==== INFORMATION SHOWN ====

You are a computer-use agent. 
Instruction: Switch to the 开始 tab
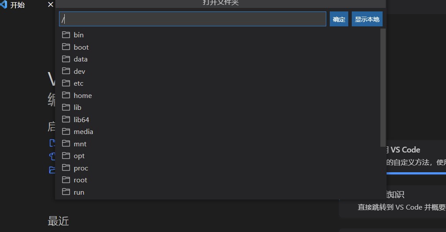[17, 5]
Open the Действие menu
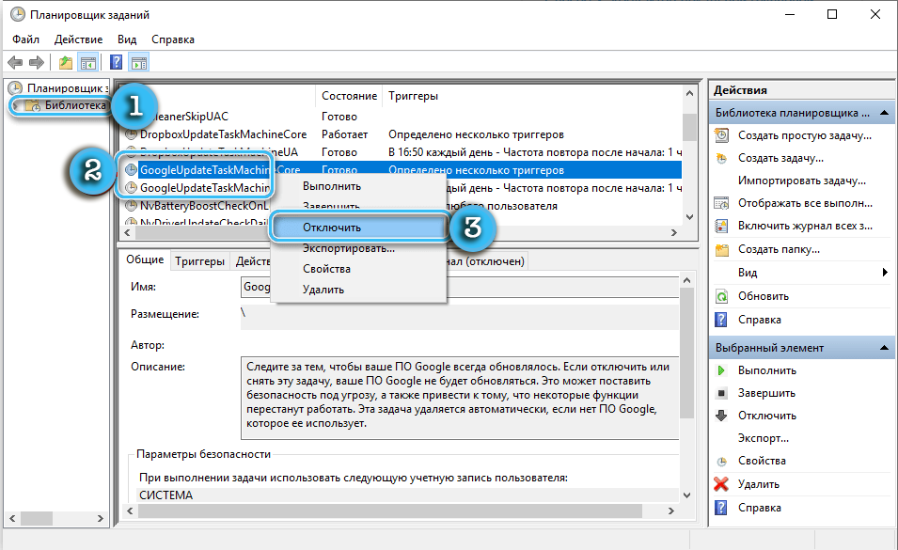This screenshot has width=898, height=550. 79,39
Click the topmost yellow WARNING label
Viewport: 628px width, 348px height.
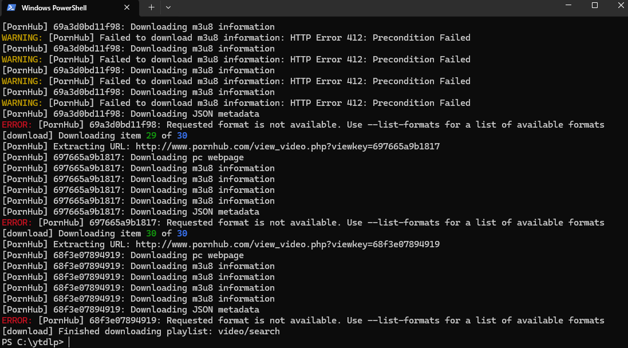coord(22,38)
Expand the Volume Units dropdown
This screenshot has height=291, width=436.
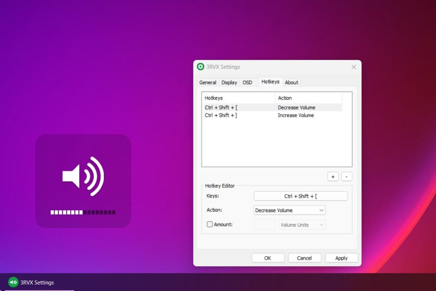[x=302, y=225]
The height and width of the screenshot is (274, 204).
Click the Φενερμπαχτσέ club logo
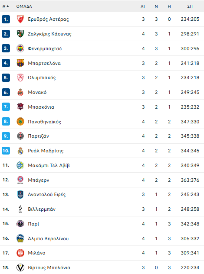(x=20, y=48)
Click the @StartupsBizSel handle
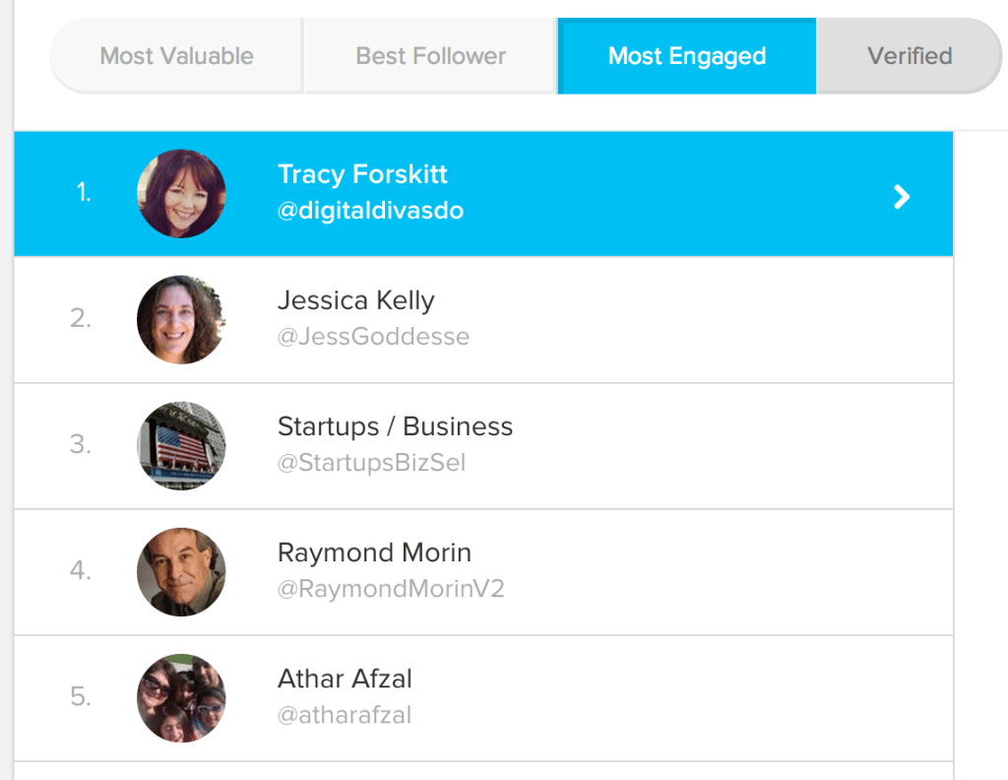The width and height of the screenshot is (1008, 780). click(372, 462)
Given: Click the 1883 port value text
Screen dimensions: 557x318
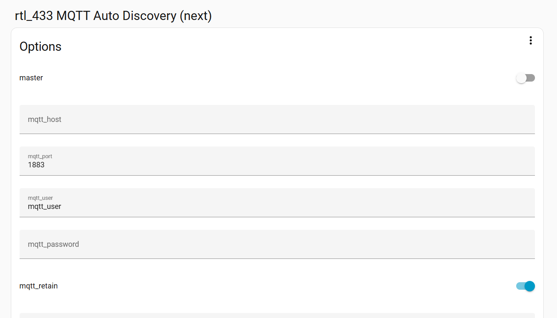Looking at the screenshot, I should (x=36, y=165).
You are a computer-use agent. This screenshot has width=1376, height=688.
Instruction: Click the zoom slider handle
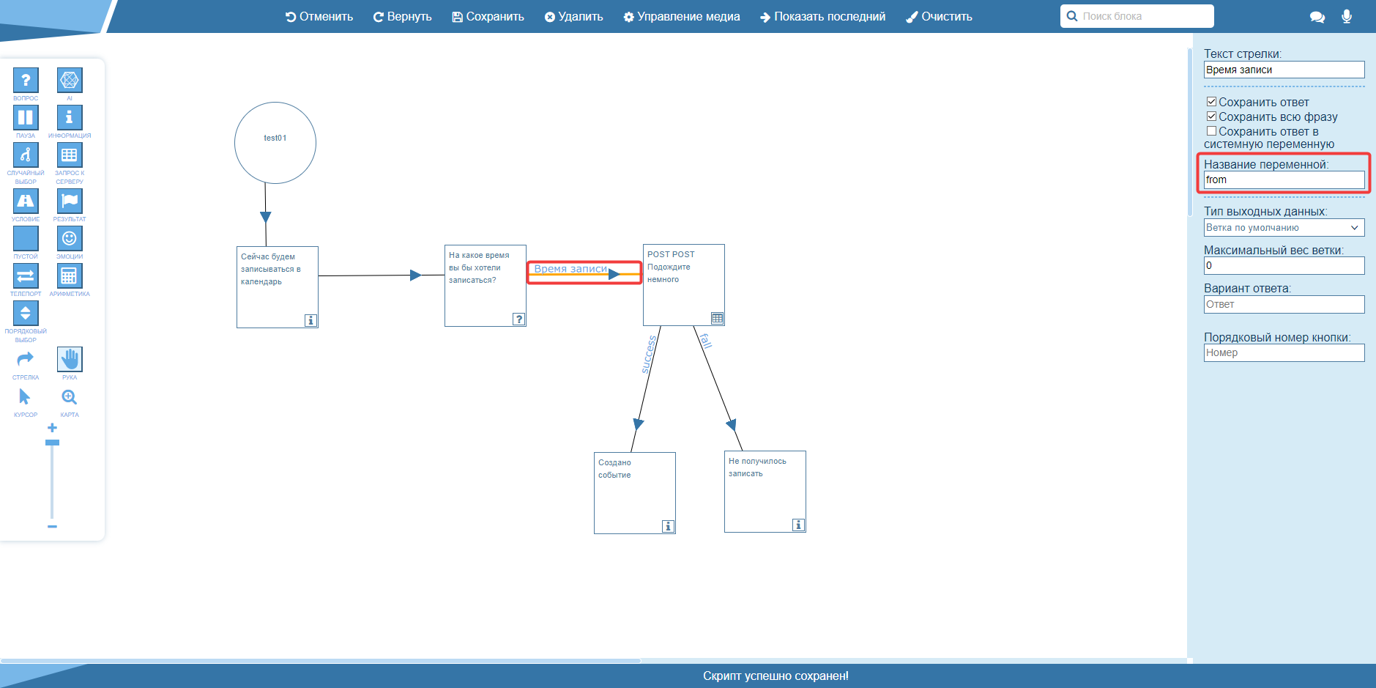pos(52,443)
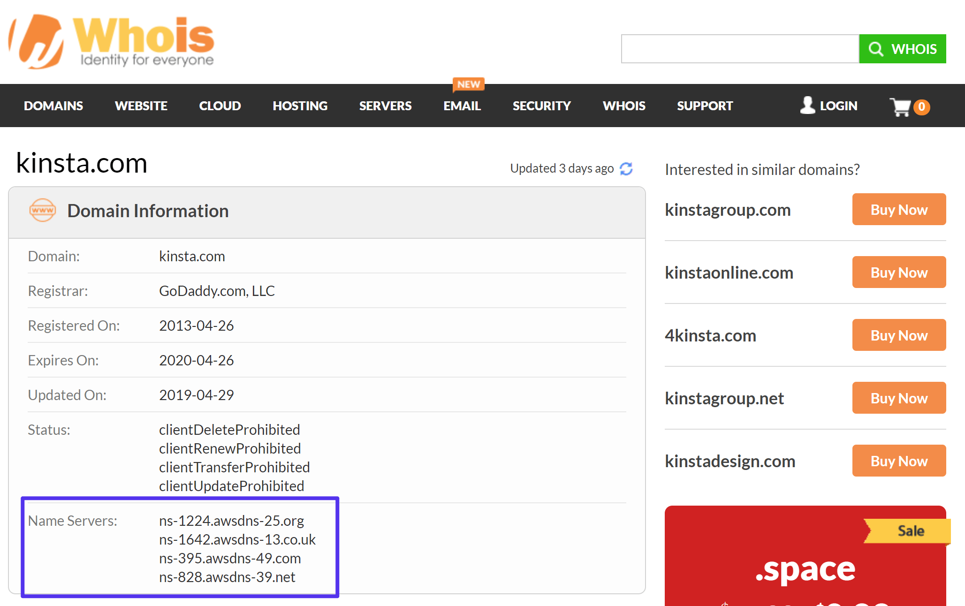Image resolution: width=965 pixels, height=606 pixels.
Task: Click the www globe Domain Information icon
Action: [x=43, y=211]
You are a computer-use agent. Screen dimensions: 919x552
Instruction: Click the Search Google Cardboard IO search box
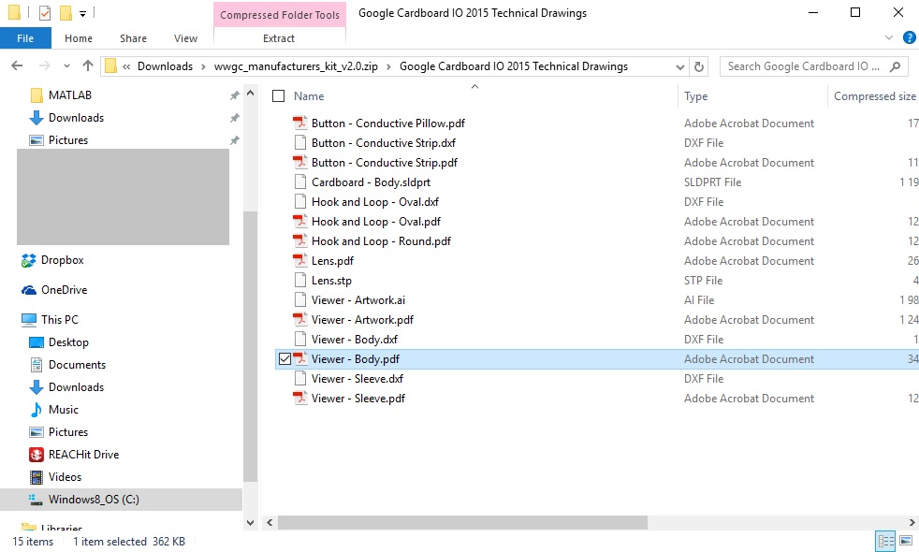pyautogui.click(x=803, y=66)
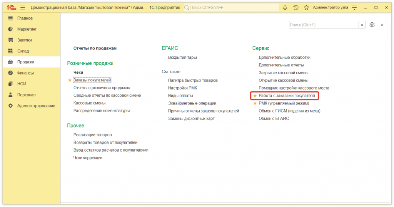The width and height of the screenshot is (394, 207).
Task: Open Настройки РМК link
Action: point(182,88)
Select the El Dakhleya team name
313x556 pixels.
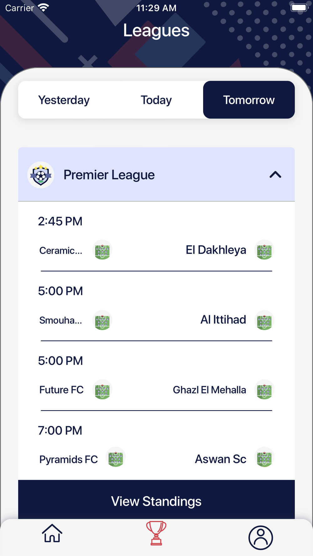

====

EXERCISE BRIEF
What is needed is a word-for-word copy of the data, minus its pictures.

YOUR SOLUTION
You are a computer-use agent. 
Instruction: Switch to the 开始 tab
[17, 5]
Open the Действие menu
This screenshot has width=898, height=550. 79,39
Click the topmost yellow WARNING label
Viewport: 628px width, 348px height.
coord(22,38)
Expand the Volume Units dropdown
This screenshot has height=291, width=436.
[x=302, y=225]
The height and width of the screenshot is (274, 204).
Click the Φενερμπαχτσέ club logo
(x=20, y=48)
Click the @StartupsBizSel handle
The width and height of the screenshot is (1008, 780). click(372, 462)
Given: Click the 1883 port value text
Screen dimensions: 557x318
Looking at the screenshot, I should (x=36, y=165).
You are a computer-use agent. This screenshot has width=1376, height=688.
Instruction: Click the zoom slider handle
pos(52,443)
Image resolution: width=965 pixels, height=606 pixels.
Task: Click the www globe Domain Information icon
Action: [x=43, y=211]
You are a computer-use agent. Screen dimensions: 919x552
Instruction: Click the Search Google Cardboard IO search box
pyautogui.click(x=803, y=66)
The width and height of the screenshot is (394, 207).
Task: Open Настройки РМК link
Action: point(182,88)
Select the El Dakhleya team name
313x556 pixels.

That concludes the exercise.